Volleyball information
- Position: Outside hitter/Team captain
- Current club: Choco Mucho Flying Titans
- Number: 2

Career
| Years | Teams |
| 2016–2021 | F2 Logistics Cargo Movers |
| 2022–present | Choco Mucho Flying Titans |

= Desiree Cheng =

Filipino women's volleyball player (born 1996)

Desiree Wynea Tanlo Cheng (born September 28, 1996) is a Filipino professional volleyball player who serves as team captain for the Choco Mucho Flying Titans of the Premier Volleyball League (PVL). She played with De La Salle University collegiate women's varsity volleyball team.

==Personal life==
Cheng is the youngest of three siblings which include Djanel Cheng, who is also a professional volleyball player.

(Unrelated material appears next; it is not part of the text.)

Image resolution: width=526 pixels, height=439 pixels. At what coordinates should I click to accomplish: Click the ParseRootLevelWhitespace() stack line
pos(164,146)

She completed her high school studies at Hope Christian High School and earned her AB Sports Studies degree from De La Salle University.

==Career==
Cheng won the UAAP Season 79 Finals MVP after DLSU Lady Spikers defeated the Ateneo Lady Eagles in the finals.

Cheng won the Best server award in UAAP Season 80. They defeated the FEU Lady Tamaraws in the finals claiming a 3-peat championship title.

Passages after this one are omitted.